“My plan was just to get it close to the plate,” Haldeman said. “I kind of did that. It worked out well.”
Not many umpires would call the pitch — which ended up a bit outside — a strike. That didn't stop Haldeman, a detective with the Snohomish County Sheriff's Department, and several others who helped during the afternath of the deadly Oso mudslide from receiving a standing ovation at Safeco Field. They were honored during Stilly Valley Community Day before Saturday afternoon's Mariners game against the Baltimore Orioles.
“It's a great honor to be able to come out and do something like this,” said Haldeman, who threw the first pitch to former Everett AquaSox catcher Mike Zunino. “It's very cool for the Mariners to honor the rescuers and the first responders. We really appreciate it.”
Haldeman established the first command post east of the slide. With his truck, police radio and supplies from his garage, he helped get initial rescue efforts started. In the following days and weeks, he used vacation time to work an excavator to recover people and belongings.
before the game, a moment of silence was held for the victims of the Oso mudslide as all of their names were displayed on the scoreboard in center field. Free and discounted tickets were distributed in Darrington, Arlington and throughout the Stillaguamish Valley with the residents filling almost eleven sections in right field with more than 4,000 fans.

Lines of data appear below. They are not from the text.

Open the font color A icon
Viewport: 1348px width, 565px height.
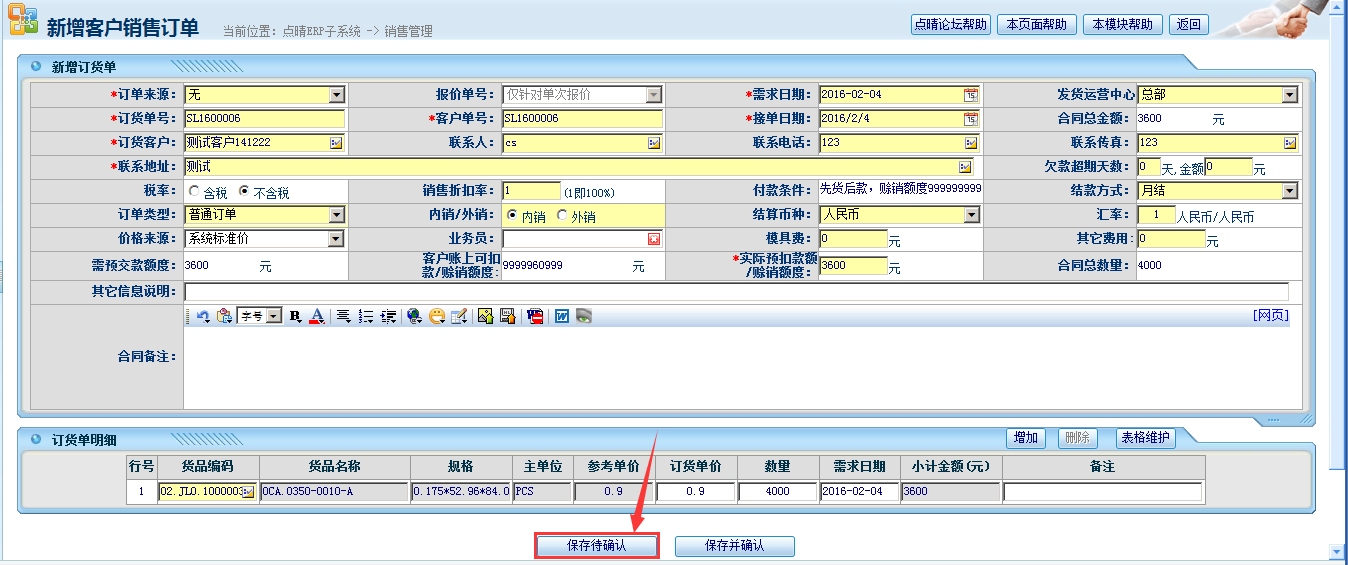(316, 316)
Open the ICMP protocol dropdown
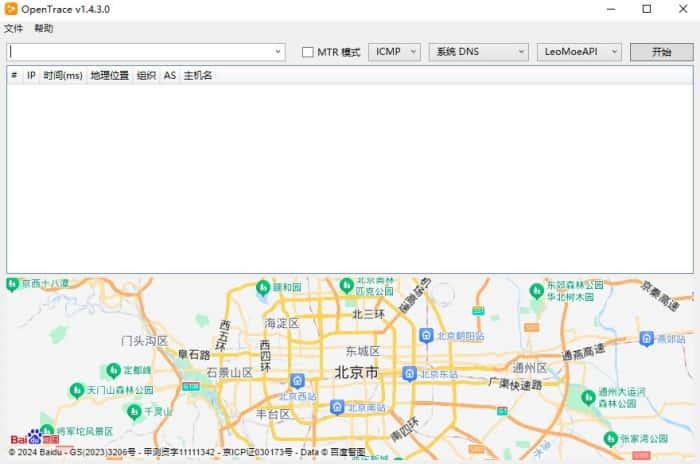This screenshot has width=700, height=464. coord(394,52)
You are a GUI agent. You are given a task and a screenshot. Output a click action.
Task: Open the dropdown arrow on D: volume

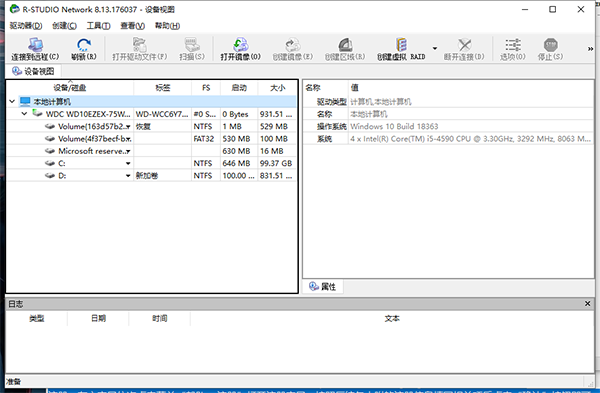(x=128, y=176)
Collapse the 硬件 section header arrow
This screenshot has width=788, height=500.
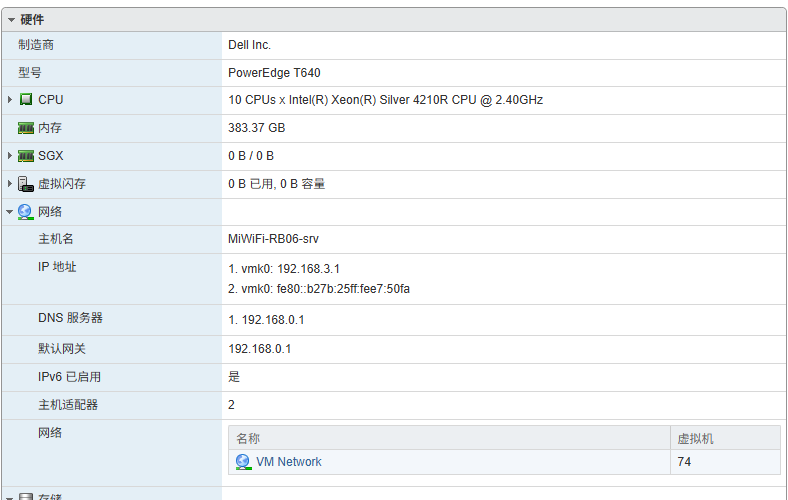11,20
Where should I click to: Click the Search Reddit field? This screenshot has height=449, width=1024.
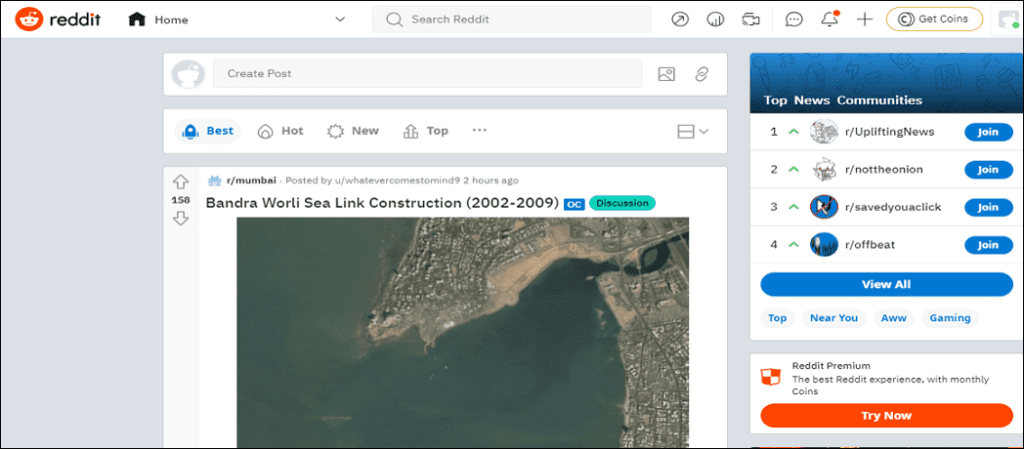coord(510,19)
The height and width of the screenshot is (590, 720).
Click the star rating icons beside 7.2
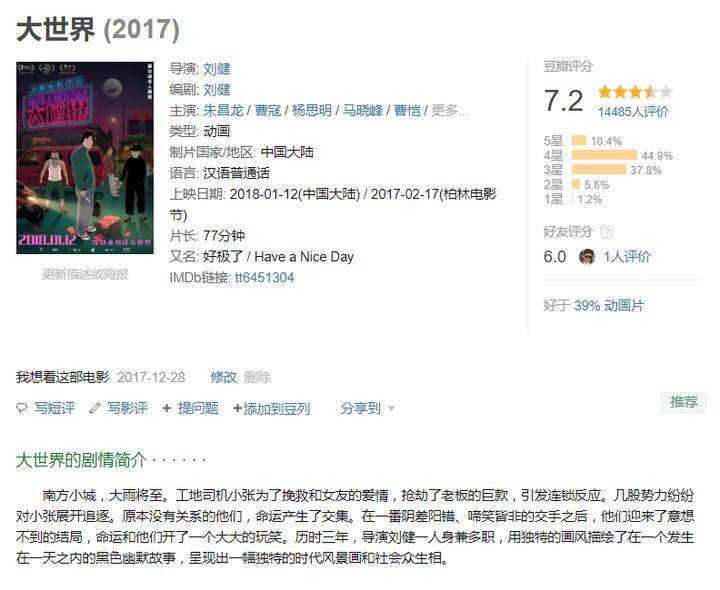coord(635,92)
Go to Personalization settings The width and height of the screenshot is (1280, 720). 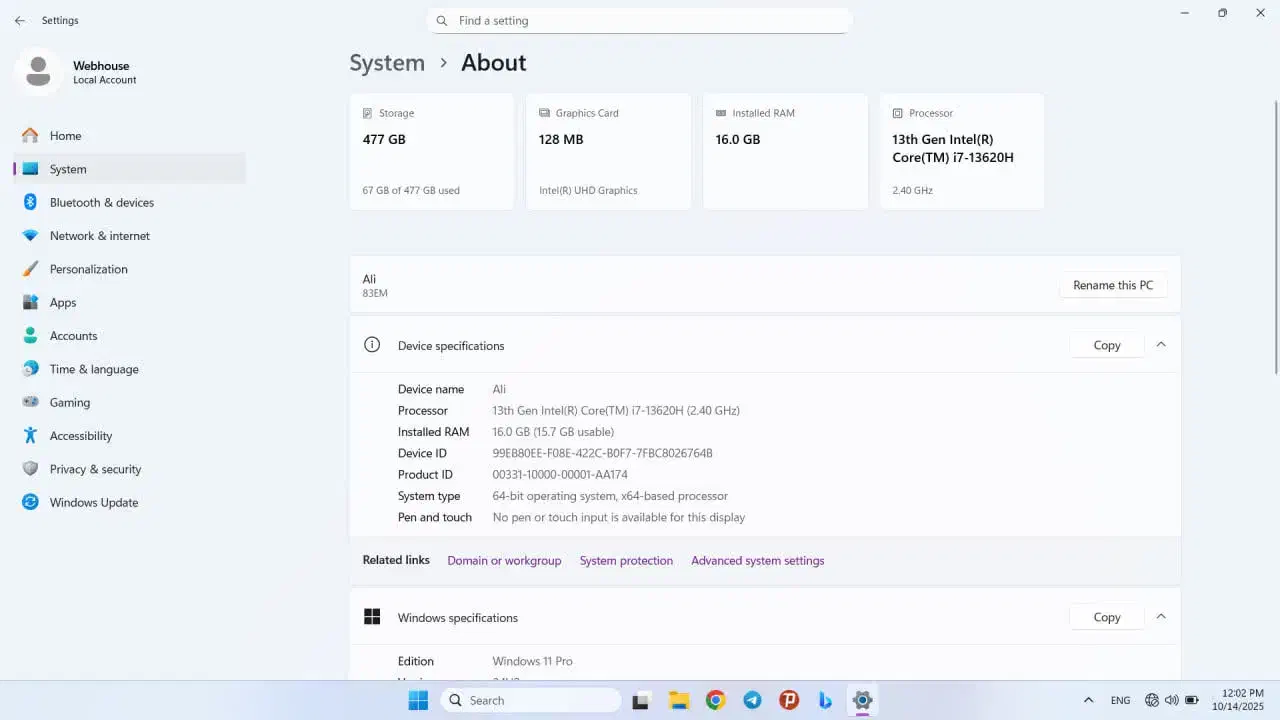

Ryland Reynolds, an 11-year old from Oso, even got the game under way with the traditional “play ball” call.
Reynolds tweaked the announcement a bit, adding an “Oso Strong!” afterward.
Earlier in the week, search and rescue crews found the body of Kristine “Kris” Regelbrugge, the 43rd and final missing victim of the March 22 mudslide, the deadliest in U.S. history.
The Mariners' recognition is “an appreciation for how things are moving forward,” said Darrington Mayor Dan Rankin, one of those honored in the pregame ceremony. “(And the support) continues. Having all this support and the recognition, it keeps our communities engaged and forging ahead to the future.”
Randy Fay was also among those being honored. Fay is a volunteer Snohomish County helicopter crew chief, and flew rescue missions after the slide.
“It's very, very flattering to come out here,” Fay said. “It's also very humbling to come out here.”
Fay works for the Department of Emergency Management and is still involved in Oso relief, as the community continues to rebuild and try to recover from the disaster.
“I think the community stepping up now and continuing to reach out and say, ‘What you did was important and it's going to be OK. There's better times coming,' ” Fay said. “I think that's an important message.
“Oso is still going strong.”
The Mariners players, while unable to focus completely on the ceremony, were excited to help honor the community devastated by the mudslide at Safeco Field.
“That's what it's all about. You realize that this is just a game. Those are things that are real-life issues,” said Mariners pitcher Dominic Leone, who played for the Everett AquaSox in 2012.“We respect everything that those people do and we like to honor that and kind of focus on that as much as we can. … It's cool because, for us, it kind of takes us away from the intensity of the game and makes us realize that we're just playing a game and these people are playing with their lives.”
Ruea Davis and Alex Mackay, two Marysville residents who were sitting in the stands in “Oso strong” T-shirts, said it was great for the responders and those affected by the slide to get away from it for a bit and get to watch a baseball game on a sunny Saturday afternoon.
They were there to show their support for a large Stilly Valley contingent that accounted for more than 10 percent of the 36,936 announced attendance at the game. The Mariners snapped a four-game losing streak with a 4-3 win over the Orioles.
“It's great to see the people who were able to get here and (I) recognize some people in the crowd,” said Mackay, who works for the Snohomish County sheriff's office. “We want to keep supporting Oso and the recovery effort. … It was great to come out and show our support for the community and the responders.”
Davis, who spent 12 years as a search and rescue volunteer, said it was a welcome distraction.
“I think it's still at the forefront of peoples' thoughts and activities,” he said.
Said Fay: “There's a lot of folks still really engaged. These kind of interruptions are good.”
And while all agree there is still a lot to do, everybody agrees a day at the ballpark is a great way to help.
“It's absolutely incredible. There aren't enough words to describe it,” Haldeman said of the Mariners' support. “It just kind of helps with the healing and let's everyone know there is a lot of support for us and we appreciate it. There's still a lot of work to be done.”